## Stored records
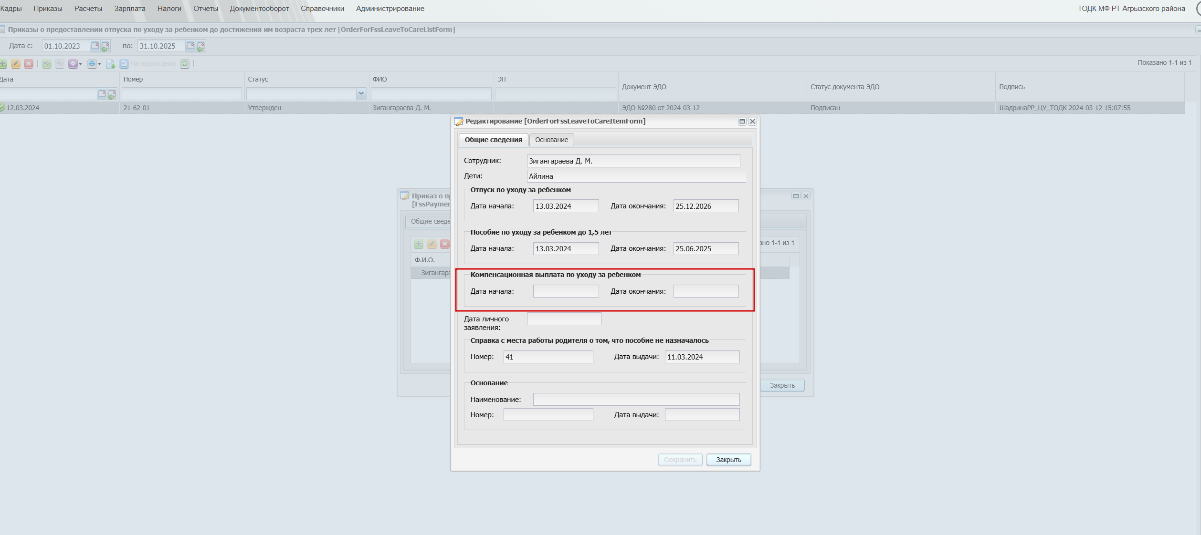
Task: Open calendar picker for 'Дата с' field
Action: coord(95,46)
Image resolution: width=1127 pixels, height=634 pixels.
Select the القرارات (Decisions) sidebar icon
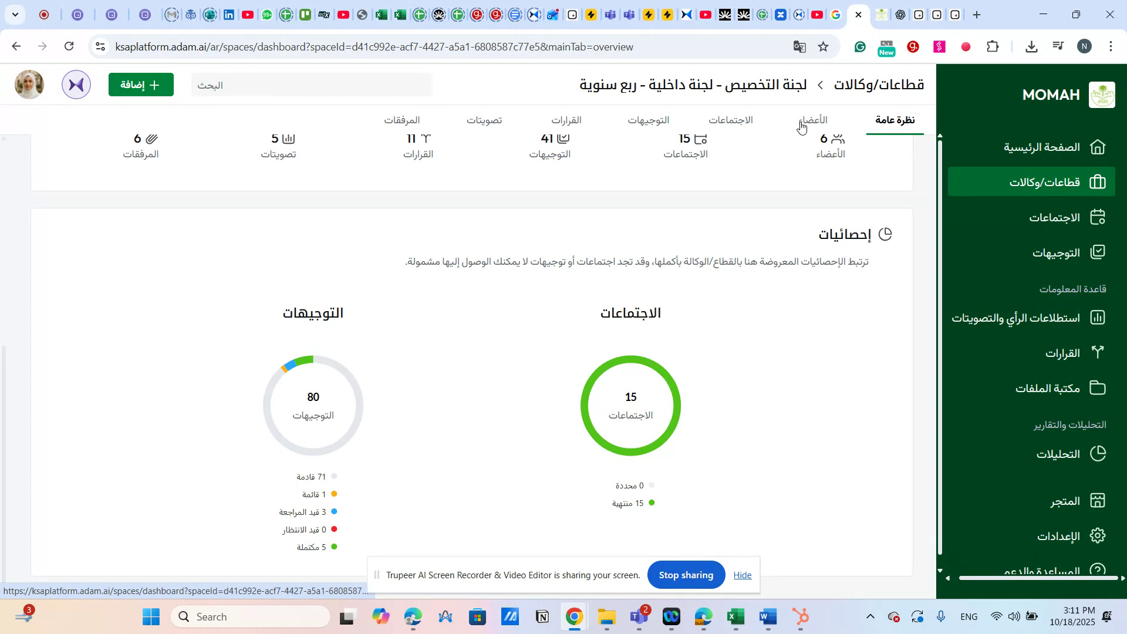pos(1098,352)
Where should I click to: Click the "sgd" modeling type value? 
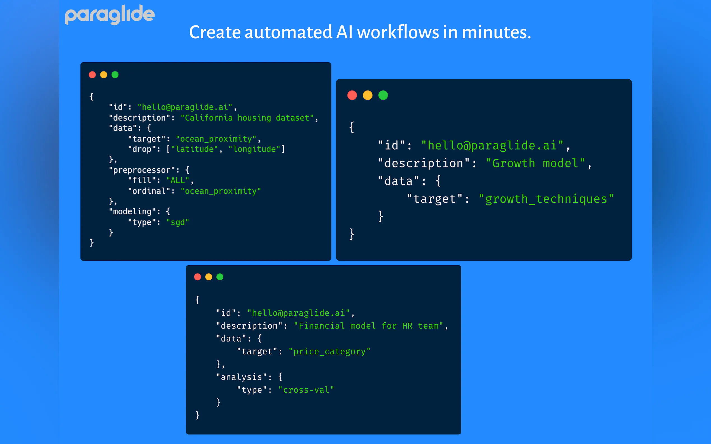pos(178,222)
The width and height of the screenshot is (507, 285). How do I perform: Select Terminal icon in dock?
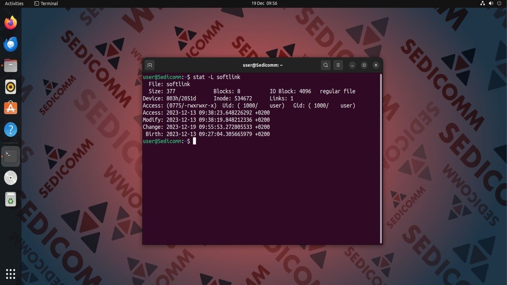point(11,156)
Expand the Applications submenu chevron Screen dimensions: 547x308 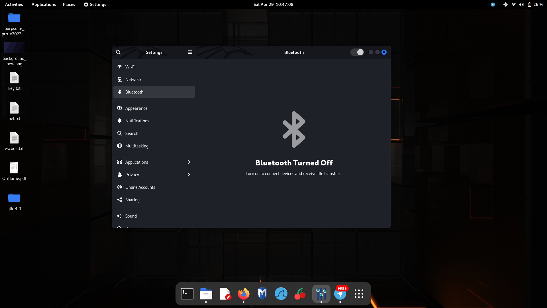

## TASK ITEM
Nothing but the lines from the one containing "Where should I" through the last line of the data should appear in the answer, copied exactly, with pictures excluded.

## RESPONSE
Where should I click to: Click the "sgd" modeling type value? 
pos(178,222)
The width and height of the screenshot is (507, 285). How do I perform: Select Terminal icon in dock?
point(11,156)
Expand the Applications submenu chevron Screen dimensions: 547x308 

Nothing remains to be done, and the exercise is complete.